Study limitations.   The decision to use intravenous beta-blockers was not randomized, and the present analyses (including the pre-admission oral beta-blocker stratification) were post hoc. These findings must therefore be considered hypothesis-generating rather than definitive. However, pending the performance of a randomized trial investigating the role of pre-procedural intravenous beta-blockade in primary PCI, these data from a large patient population collected in a carefully controlled study provide relevant clinical evidence. Moreover, the benefit of pre-procedural beta-blockers in reducing mortality and enhancing myocardial recovery in patients not admitted while receiving oral beta-blocker therapy persisted when patients in whom beta-blocker therapy was contraindicated, including those with profound hypotension and severe bradyarrhythmias, were excluded from the analysis. The fact that no independent correlates of survival were identified in patients admitted while receiving oral beta-blockers is most likely due to the relatively small size of this group (n = 308). The applicability of our findings to patient populations under-represented in CADILLAC (e.g., octogenarians) is unknown. Lastly, the specific beta-blockers and precise doses used were not analyzed, and thus recommendations regarding the optimal pre-procedural beta-blockade regimen cannot be made.

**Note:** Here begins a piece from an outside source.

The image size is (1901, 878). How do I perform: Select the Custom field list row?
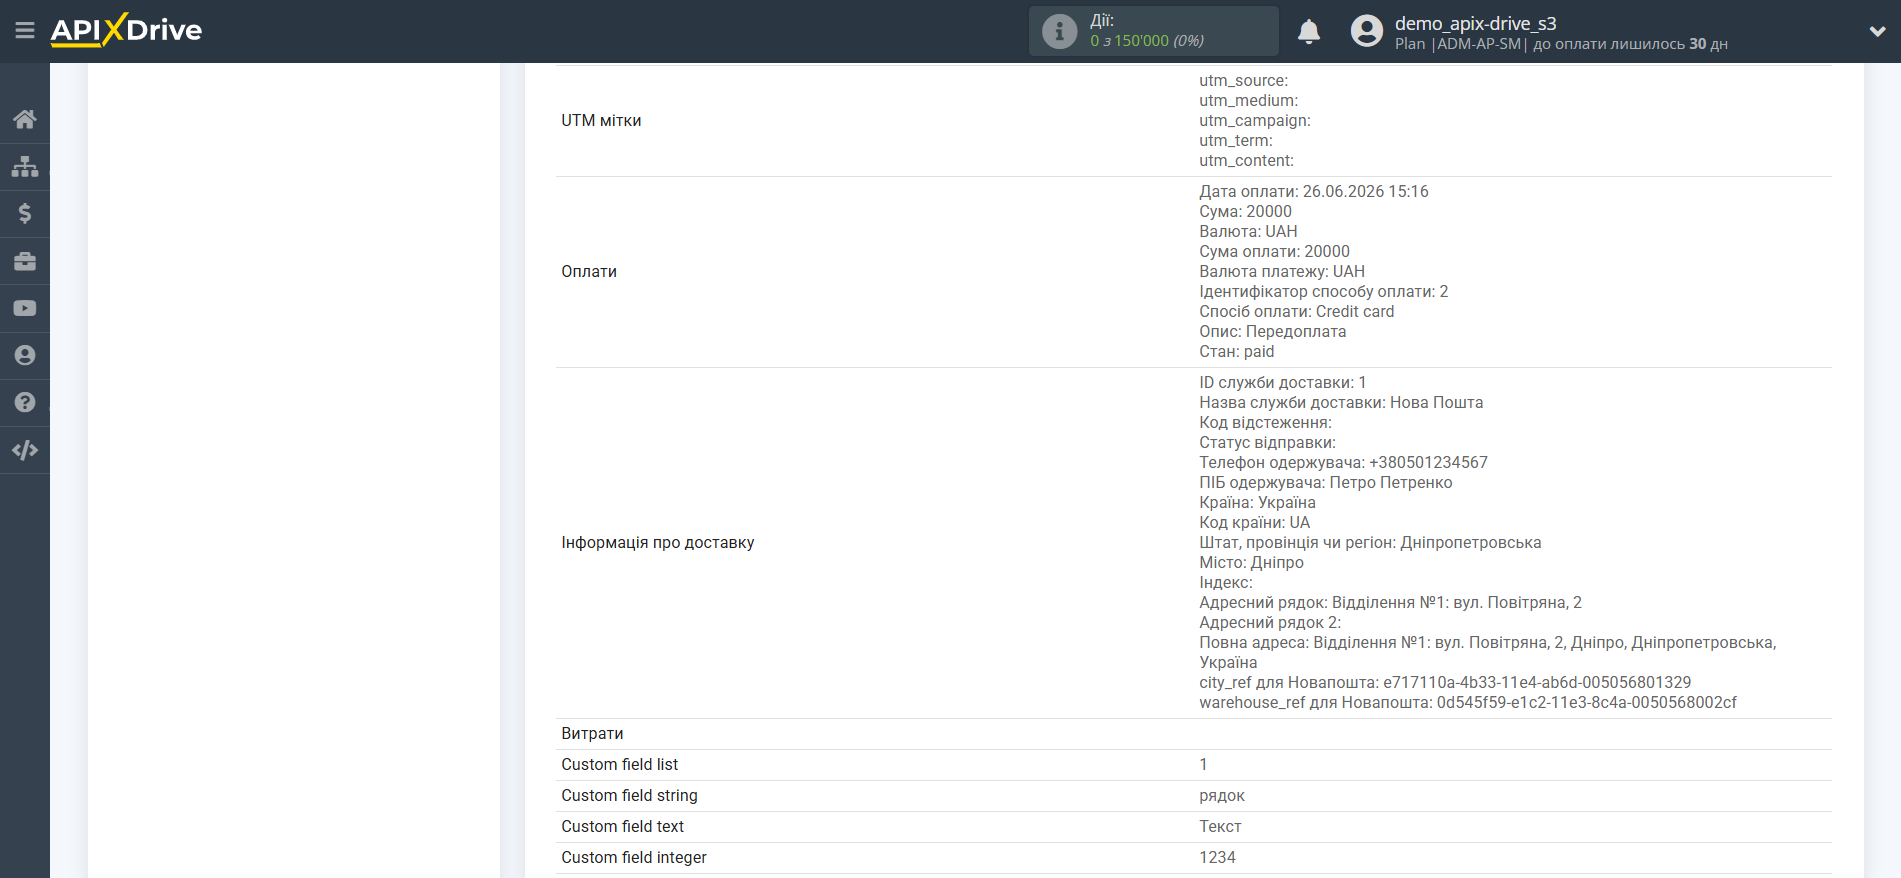(x=1193, y=765)
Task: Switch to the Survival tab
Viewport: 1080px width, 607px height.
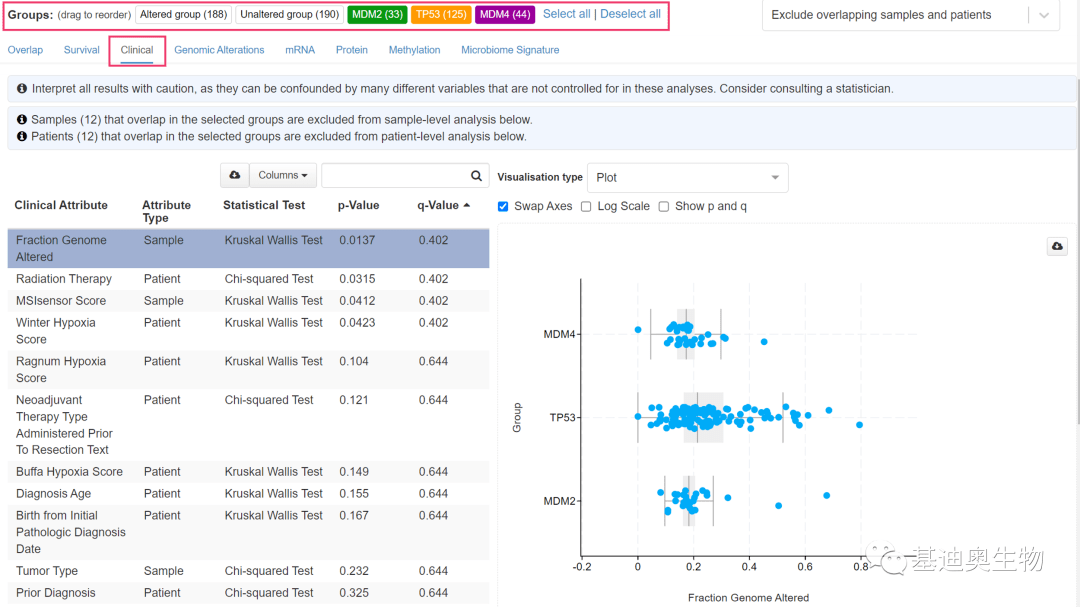Action: (x=81, y=50)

Clinical implications.   The present study supports the routine administration of intravenous beta-blocker therapy in patients with AMI not maintained on oral beta-blockers before primary PCI, in the absence of absolute contraindications, and emphasizes that such therapy may improve survival and enhance myocardial recovery in these patients. These results should not, however, be construed to suggest that patients maintained on oral beta-blocker medication be denied intravenous beta-blockers before primary PCI, especially in those with a "hyperdynamic" state, including hypertension and/or tachycardia (23). Notably, nearly half the patients in CADILLAC were not prescribed intravenous beta-blockers despite protocol recommendations. Although detailed explanations as to why beta-blockers were withheld were not collected, it is unlikely that strict contraindications were present in most patients. It is well known that beta-blockers are frequently under-prescribed in the peri-infarct period (24,25), possibly reflecting physicians' concerns about their safety in the AMI setting and misconceptions regarding absolute versus relative contraindications (26). In the present study, intravenous beta-blocker administration was safe, being associated only with a slight increase in the incidence of transient peri-procedural heart failure, without increases in adverse events such as bradyarrhythmias or severe hypotension. This safety profile, coupled with the potential benefits of enhanced survival and myocardial recovery, reinforce the importance of the administration of pre-procedural intravenous beta-blockers to most patients with AMI before primary PCI, especially those not maintained on oral beta-blocker therapy at the time of admission.